» Records supplied:
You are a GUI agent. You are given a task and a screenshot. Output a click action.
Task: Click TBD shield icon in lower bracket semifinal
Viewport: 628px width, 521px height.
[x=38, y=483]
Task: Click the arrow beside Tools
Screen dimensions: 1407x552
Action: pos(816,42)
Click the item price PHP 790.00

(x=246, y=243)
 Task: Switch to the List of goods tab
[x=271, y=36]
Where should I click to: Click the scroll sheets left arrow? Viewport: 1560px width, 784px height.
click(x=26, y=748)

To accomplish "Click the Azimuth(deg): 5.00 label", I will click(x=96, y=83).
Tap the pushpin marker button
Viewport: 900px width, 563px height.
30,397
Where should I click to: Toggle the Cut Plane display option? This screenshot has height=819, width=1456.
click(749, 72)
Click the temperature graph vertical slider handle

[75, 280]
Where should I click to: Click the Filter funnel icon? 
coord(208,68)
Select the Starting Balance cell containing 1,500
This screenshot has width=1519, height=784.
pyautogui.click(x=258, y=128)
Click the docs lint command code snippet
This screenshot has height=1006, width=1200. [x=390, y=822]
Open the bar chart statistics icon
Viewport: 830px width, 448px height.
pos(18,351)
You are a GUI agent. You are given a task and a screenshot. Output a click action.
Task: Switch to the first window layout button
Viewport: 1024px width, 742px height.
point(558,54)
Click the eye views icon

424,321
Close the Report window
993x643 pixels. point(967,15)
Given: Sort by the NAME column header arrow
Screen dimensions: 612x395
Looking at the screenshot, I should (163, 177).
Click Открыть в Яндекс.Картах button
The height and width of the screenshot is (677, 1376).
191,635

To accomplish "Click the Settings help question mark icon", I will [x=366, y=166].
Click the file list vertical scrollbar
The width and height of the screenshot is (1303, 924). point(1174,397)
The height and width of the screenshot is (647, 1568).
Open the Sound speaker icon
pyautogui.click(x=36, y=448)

» Work to do: Reproduce the listing above line for line, with no changes.

» Output of the task:
You are a GUI agent. You are given a task and a screenshot. Output a click action.
Task: Click TBD shield icon in lower bracket semifinal
Viewport: 628px width, 521px height.
[x=38, y=483]
Task: Click the arrow beside Tools
Screen dimensions: 1407x552
Action: pos(816,42)
Click the item price PHP 790.00

(x=246, y=243)
 Task: Switch to the List of goods tab
[x=271, y=36]
Where should I click to: Click the scroll sheets left arrow? Viewport: 1560px width, 784px height.
click(x=26, y=748)

To accomplish "Click the Azimuth(deg): 5.00 label", I will click(x=96, y=83).
Tap the pushpin marker button
Viewport: 900px width, 563px height.
30,397
Where should I click to: Toggle the Cut Plane display option? This screenshot has height=819, width=1456.
click(749, 72)
Click the temperature graph vertical slider handle

[75, 280]
Where should I click to: Click the Filter funnel icon? 
coord(208,68)
Select the Starting Balance cell containing 1,500
This screenshot has width=1519, height=784.
pyautogui.click(x=258, y=128)
Click the docs lint command code snippet
This screenshot has height=1006, width=1200. [x=390, y=822]
Open the bar chart statistics icon
Viewport: 830px width, 448px height.
pos(18,351)
You are a GUI agent. You are given a task and a screenshot. Output a click action.
Task: Switch to the first window layout button
Viewport: 1024px width, 742px height.
point(558,54)
Click the eye views icon

424,321
Close the Report window
993x643 pixels. point(967,15)
Given: Sort by the NAME column header arrow
Screen dimensions: 612x395
Looking at the screenshot, I should (163, 177).
Click Открыть в Яндекс.Картах button
The height and width of the screenshot is (677, 1376).
191,635

To accomplish "Click the Settings help question mark icon", I will [x=366, y=166].
Click the file list vertical scrollbar
The width and height of the screenshot is (1303, 924). point(1174,397)
The height and width of the screenshot is (647, 1568).
Open the Sound speaker icon
pyautogui.click(x=36, y=448)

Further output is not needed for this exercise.